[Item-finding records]
────────────────────────────────────────

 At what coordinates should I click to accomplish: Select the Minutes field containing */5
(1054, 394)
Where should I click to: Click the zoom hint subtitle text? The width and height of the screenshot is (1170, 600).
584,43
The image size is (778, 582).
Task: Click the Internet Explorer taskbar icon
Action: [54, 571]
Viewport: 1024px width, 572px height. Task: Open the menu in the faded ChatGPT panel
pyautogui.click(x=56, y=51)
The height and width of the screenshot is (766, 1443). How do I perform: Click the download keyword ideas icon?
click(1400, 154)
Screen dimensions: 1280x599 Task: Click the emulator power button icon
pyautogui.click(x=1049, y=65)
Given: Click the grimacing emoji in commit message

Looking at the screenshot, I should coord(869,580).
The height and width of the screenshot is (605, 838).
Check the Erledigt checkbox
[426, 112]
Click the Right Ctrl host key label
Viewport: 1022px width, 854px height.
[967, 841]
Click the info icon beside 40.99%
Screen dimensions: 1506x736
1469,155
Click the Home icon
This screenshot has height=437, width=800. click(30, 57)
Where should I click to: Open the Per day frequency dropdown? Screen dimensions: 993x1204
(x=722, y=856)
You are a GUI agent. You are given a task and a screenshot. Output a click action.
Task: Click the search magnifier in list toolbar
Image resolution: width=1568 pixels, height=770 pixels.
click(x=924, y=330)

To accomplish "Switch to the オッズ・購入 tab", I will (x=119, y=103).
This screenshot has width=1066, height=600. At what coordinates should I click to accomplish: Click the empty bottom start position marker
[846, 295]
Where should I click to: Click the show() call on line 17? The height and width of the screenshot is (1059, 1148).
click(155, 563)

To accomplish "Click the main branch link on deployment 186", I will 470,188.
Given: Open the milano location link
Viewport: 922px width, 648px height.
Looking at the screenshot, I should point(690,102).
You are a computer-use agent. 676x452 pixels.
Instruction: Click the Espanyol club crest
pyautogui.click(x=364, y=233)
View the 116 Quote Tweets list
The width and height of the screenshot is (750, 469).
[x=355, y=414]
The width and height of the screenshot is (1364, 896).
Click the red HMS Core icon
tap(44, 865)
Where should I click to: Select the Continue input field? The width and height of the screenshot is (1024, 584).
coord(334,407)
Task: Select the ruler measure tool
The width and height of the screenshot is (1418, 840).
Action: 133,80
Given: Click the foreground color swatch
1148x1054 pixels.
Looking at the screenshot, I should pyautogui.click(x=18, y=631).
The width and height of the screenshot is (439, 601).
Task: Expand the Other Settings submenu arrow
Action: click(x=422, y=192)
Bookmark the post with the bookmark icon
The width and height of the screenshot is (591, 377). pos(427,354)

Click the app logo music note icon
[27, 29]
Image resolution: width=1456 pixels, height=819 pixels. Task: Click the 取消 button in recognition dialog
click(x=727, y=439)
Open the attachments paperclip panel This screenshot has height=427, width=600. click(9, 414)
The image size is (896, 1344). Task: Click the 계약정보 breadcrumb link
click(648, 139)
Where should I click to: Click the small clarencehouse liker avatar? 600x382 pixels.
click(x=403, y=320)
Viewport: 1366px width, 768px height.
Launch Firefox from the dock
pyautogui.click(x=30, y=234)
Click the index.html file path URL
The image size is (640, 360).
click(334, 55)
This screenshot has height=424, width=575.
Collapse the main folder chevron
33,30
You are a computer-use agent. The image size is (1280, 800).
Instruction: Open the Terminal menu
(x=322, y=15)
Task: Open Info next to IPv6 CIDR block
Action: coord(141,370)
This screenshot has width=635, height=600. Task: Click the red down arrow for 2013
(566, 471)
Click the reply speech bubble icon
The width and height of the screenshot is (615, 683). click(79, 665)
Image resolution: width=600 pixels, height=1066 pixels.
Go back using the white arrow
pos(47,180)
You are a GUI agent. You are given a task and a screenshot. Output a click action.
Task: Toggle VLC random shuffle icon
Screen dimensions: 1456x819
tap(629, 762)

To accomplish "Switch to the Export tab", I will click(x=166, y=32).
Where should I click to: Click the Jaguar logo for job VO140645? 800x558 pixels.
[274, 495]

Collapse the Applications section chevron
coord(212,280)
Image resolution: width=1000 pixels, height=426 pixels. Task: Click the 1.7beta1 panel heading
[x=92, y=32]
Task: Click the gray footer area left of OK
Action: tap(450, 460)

────────────────────────────────────────

What the task asks ▸
Change "foreground color swatch" to "background color swatch" in the records from the line with "Task: Select the ruler measure tool" up to and including the line with "Open the attachments". Return only those lines, with nothing else altered.

Final answer ▸
Task: Select the ruler measure tool
The width and height of the screenshot is (1418, 840).
Action: 133,80
Given: Click the background color swatch
1148x1054 pixels.
Looking at the screenshot, I should pyautogui.click(x=18, y=631).
The width and height of the screenshot is (439, 601).
Task: Expand the Other Settings submenu arrow
Action: click(x=422, y=192)
Bookmark the post with the bookmark icon
The width and height of the screenshot is (591, 377). pos(427,354)

Click the app logo music note icon
[27, 29]
Image resolution: width=1456 pixels, height=819 pixels. Task: Click the 取消 button in recognition dialog
click(x=727, y=439)
Open the attachments paperclip panel This screenshot has height=427, width=600. click(9, 414)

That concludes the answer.